**Load the libraries and the data**

Note that you need to install "linearmodels" first.  (try pip3 install linearmodels or sudo pip3 install linearmodels)


In [4]:
import numpy as np
import pandas as pd
import datetime as dt
from linearmodels import PooledOLS 

# load the data
path = '../input/'
df = pd.read_pickle(path + 'MM_stock_data_FINAL.pkl')

In [5]:
#smallCapTickers = ['KYN', 'DY', 'AY', 'GWLLF', 'OPK', 'MEDP', 'FIX', 'BEL', 'BZUN', 'VGR']

**Get tickers of all the 30 stocks. **

**Create a dictionary to store all the estimates.**

In [6]:
tickers = df['Adj Close'].columns.values

estimates = dict()
for ticker in tickers:
    estimates[ticker] = dict()

In [7]:
''' Roll (1984) estimate of the effective spread '''

adjClose = df['Adj Close']

for ticker in tickers:

    logReturn = np.log(adjClose[ticker] / adjClose[ticker].shift(1)).reset_index()
    logReturn['month'] = logReturn['Date'].apply(lambda x: x.month)
    
    returnCov = logReturn.groupby('month')[ticker].apply(lambda x: x.cov(x.shift(1)))
    
    # For cases where the covariance is positive, the Roll estimate must be set to 0.
    rollEstimate = returnCov.apply(lambda x: 2 * np.sqrt(-x) if x < 0 else 0)
    
    estimates[ticker]['rollEstimate'] = rollEstimate



In [8]:
''' The Abdi and Ranaldo (2017) estimate of the effective '''

Low = df['Low']
High = df['High']

for ticker in tickers:

    dfTemp = np.log(adjClose[ticker]).reset_index()
    dfTemp.columns = ['Date', 'c']
    
    dfTemp['eta'] = np.log((High[ticker] + Low[ticker]) / 2).values
    dfTemp['month'] = dfTemp['Date'].apply(lambda x: x.month)
    
    AbdiCov = dfTemp.groupby('month').apply(lambda x: (x.c - x.eta).cov(x.c - x.eta.shift(1)))

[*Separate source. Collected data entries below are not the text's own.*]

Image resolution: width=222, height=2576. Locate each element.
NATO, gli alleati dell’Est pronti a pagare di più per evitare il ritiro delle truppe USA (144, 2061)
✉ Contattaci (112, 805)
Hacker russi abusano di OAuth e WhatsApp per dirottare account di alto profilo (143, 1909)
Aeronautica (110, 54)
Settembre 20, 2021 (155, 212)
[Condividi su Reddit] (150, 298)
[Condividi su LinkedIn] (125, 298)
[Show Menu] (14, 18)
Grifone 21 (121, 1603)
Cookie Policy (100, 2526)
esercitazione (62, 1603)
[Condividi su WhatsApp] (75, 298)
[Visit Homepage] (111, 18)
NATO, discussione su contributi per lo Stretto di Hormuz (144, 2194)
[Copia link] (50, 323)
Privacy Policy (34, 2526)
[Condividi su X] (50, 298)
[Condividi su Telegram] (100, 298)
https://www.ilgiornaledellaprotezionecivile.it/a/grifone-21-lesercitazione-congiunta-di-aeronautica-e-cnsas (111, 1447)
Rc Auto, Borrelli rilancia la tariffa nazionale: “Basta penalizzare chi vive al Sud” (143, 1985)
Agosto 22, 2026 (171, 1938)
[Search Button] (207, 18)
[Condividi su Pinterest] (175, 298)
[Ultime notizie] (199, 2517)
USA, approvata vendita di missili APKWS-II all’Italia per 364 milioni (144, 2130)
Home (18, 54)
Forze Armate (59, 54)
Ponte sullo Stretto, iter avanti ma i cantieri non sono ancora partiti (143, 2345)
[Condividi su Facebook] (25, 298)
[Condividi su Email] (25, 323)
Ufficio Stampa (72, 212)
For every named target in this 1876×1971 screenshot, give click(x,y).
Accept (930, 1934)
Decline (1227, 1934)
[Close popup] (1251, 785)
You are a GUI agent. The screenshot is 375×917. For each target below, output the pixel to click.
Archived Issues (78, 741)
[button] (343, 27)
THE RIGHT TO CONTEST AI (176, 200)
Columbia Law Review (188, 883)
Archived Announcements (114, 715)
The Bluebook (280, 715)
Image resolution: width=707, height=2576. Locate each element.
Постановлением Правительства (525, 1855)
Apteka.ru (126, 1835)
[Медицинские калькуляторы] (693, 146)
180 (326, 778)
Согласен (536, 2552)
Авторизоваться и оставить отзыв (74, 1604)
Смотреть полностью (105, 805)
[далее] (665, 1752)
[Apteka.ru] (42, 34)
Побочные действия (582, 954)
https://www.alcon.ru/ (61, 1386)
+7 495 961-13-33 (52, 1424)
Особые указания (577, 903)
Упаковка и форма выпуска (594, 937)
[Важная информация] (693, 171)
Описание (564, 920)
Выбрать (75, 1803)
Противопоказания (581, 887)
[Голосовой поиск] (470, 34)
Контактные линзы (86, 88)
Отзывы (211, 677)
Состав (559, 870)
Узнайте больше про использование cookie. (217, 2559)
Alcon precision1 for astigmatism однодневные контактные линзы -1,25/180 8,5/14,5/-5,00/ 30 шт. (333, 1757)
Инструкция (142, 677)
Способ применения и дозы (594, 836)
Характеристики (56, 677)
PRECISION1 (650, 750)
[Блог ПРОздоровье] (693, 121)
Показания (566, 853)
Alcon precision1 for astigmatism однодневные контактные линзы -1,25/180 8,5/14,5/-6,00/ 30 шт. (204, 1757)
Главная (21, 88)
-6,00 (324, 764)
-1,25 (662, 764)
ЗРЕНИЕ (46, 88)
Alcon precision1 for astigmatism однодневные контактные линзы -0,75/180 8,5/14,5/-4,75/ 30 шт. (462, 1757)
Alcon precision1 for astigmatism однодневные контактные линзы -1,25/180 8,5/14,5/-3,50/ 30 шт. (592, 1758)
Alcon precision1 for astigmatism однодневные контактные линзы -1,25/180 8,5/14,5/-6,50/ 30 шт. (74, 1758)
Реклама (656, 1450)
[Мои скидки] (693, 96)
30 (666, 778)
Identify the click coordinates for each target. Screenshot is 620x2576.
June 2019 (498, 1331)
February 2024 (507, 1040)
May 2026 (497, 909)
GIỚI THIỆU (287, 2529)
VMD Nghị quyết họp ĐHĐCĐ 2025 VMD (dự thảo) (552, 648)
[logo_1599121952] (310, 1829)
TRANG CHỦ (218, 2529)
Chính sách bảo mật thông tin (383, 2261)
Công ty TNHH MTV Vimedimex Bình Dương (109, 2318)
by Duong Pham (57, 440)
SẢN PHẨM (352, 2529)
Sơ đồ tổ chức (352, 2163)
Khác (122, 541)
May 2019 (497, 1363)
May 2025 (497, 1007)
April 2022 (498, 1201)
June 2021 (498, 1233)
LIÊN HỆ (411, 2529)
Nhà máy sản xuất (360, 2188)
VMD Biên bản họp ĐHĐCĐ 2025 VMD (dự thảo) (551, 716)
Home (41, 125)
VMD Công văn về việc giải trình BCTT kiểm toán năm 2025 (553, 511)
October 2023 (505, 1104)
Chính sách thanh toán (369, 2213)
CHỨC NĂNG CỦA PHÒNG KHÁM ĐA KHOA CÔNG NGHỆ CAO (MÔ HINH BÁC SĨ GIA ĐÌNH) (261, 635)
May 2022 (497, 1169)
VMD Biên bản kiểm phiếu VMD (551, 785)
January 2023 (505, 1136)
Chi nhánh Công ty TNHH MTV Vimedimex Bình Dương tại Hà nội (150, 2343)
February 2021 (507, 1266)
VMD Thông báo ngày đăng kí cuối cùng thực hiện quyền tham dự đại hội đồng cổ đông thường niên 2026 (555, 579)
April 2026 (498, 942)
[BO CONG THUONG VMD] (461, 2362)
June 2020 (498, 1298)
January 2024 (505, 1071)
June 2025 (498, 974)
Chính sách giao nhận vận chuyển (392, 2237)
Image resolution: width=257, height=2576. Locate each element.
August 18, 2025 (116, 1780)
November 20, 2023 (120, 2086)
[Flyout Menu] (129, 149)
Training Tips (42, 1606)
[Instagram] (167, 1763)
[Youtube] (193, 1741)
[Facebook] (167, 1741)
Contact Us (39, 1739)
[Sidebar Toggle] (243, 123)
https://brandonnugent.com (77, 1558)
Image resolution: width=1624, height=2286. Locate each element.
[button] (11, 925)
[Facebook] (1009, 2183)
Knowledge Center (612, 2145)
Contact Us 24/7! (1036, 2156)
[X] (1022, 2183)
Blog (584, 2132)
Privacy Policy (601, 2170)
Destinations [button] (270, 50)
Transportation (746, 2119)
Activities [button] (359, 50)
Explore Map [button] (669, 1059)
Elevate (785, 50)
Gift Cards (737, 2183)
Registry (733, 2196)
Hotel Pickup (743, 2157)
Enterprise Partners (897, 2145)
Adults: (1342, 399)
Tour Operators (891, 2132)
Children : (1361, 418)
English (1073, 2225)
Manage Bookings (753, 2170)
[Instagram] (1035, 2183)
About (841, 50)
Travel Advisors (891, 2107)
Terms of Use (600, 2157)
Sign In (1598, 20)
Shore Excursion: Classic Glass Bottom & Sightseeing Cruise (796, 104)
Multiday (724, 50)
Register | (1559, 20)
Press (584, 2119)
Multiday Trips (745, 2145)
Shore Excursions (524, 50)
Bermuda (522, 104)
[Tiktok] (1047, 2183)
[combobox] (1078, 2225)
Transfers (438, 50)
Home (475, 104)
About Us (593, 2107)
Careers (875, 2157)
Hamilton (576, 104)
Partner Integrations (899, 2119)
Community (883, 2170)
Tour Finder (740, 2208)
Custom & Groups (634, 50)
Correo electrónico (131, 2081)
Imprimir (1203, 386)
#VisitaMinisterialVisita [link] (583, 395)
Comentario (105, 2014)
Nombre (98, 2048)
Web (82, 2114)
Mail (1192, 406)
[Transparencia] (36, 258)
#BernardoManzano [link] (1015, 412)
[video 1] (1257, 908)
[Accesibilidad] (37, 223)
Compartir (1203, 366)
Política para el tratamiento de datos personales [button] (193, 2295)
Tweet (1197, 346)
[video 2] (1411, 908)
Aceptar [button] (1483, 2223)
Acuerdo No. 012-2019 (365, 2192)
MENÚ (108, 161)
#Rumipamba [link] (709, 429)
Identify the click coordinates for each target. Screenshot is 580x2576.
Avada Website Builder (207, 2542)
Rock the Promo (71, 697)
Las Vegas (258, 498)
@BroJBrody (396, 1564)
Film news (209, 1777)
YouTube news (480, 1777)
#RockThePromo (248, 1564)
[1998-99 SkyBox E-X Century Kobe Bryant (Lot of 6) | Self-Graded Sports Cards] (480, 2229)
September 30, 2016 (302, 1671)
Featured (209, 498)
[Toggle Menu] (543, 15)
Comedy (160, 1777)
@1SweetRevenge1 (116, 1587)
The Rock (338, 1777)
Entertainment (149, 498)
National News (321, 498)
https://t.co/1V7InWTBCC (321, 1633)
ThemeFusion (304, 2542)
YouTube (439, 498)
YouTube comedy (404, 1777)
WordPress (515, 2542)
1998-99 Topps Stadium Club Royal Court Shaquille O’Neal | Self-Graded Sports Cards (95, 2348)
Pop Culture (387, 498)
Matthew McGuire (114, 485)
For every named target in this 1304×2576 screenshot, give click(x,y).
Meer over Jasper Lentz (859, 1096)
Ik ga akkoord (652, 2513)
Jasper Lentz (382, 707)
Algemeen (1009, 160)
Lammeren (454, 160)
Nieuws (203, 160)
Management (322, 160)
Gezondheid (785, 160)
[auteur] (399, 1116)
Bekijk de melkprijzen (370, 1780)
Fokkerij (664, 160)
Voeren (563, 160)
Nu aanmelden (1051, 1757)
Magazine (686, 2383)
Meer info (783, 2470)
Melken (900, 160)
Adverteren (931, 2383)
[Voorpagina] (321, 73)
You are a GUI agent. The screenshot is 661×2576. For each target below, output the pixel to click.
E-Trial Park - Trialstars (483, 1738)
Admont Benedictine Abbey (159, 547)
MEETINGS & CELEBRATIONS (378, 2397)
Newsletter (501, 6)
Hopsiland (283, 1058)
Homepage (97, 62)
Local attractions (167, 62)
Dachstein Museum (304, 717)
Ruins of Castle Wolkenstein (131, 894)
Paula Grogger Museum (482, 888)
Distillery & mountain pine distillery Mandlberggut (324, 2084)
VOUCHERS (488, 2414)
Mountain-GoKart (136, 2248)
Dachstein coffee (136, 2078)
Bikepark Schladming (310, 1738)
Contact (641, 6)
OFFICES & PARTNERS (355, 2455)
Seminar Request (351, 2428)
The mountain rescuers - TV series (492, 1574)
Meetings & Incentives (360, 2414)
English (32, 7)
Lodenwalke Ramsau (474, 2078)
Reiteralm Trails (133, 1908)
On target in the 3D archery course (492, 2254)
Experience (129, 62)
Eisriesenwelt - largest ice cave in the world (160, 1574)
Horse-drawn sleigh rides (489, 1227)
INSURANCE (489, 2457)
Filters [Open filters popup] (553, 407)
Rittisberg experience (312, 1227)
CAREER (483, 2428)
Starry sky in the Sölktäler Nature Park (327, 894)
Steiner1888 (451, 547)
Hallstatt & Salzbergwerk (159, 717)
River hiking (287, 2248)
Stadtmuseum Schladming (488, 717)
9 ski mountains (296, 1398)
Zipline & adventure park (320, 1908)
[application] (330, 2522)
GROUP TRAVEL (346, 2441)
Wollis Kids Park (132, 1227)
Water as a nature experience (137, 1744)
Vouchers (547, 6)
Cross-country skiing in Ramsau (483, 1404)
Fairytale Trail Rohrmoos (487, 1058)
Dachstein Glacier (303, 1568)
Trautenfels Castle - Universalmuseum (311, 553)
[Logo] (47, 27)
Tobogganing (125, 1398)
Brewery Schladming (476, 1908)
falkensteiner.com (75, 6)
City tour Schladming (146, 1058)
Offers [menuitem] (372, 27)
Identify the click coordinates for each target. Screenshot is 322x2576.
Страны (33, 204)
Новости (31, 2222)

    # For cases where the covariance is negative, the Abdi estimate must be set to 0.    
    abdiEstimate = AbdiCov.apply(lambda x: 2 * np.sqrt(x) if x > 0 else 0)

    estimates[ticker]['abdiEstimate'] = abdiEstimate




In [9]:
''' The Amihud (2002) illiquidity ratio ''' 

Volume = df['Volume']

for ticker in tickers:

    absLogReturn = abs(np.log(adjClose[ticker] / adjClose[ticker].shift(1)))
    
    # Beware of the way to calculate the dollar volume
    dollarVol = Volume[ticker] * adjClose[ticker]
    
    amihudRatio = absLogReturn / dollarVol
    
    amihudRatio = amihudRatio.reset_index()
    amihudRatio['month'] = amihudRatio['Date'].apply(lambda x: x.month)
    
    amihudRatio = amihudRatio.groupby('month')[ticker].mean()
    
    estimates[ticker]['amihudRatio'] = amihudRatio



In [10]:
''' The average daily market cap ''' 

MarketCap = df['MarketCap']

for ticker in tickers:

    avgMarketCap = MarketCap[ticker].reset_index()
    
    avgMarketCap['month'] = avgMarketCap['Date'].apply(lambda x: x.month)
    
    avgMarketCap = avgMarketCap.groupby('month')[ticker].mean()
    
    estimates[ticker]['avgMarketCap'] = avgMarketCap




In [11]:
''' The average daily trading volume (in number of shares) '''

Volume = df['Volume']

for ticker in tickers:

    avgVolume = Volume[ticker].reset_index()
    
    avgVolume['month'] = avgVolume['Date'].apply(lambda x: x.month)
    
    avgVolume = avgVolume.groupby('month')[ticker].mean()
    
    estimates[ticker]['avgVolume'] = avgVolume

    

In [12]:
''' The daily volatility as the standard deviation of daily stock returns over the month '''

adjClose = df['Adj Close']

for ticker in tickers:

    logReturn = np.log(adjClose[ticker] / adjClose[ticker].shift(1)).reset_index()
    logReturn['month'] = logReturn['Date'].apply(lambda x: x.month)
    
    dailyVol = logReturn.groupby('month')[ticker].std()
    
    estimates[ticker]['dailyVol'] = dailyVol
    
    


In [13]:
'''  The average daily value of the inverse of the price ''' 
# Not sure I understand this. Is it just the avg of the 1 / price ?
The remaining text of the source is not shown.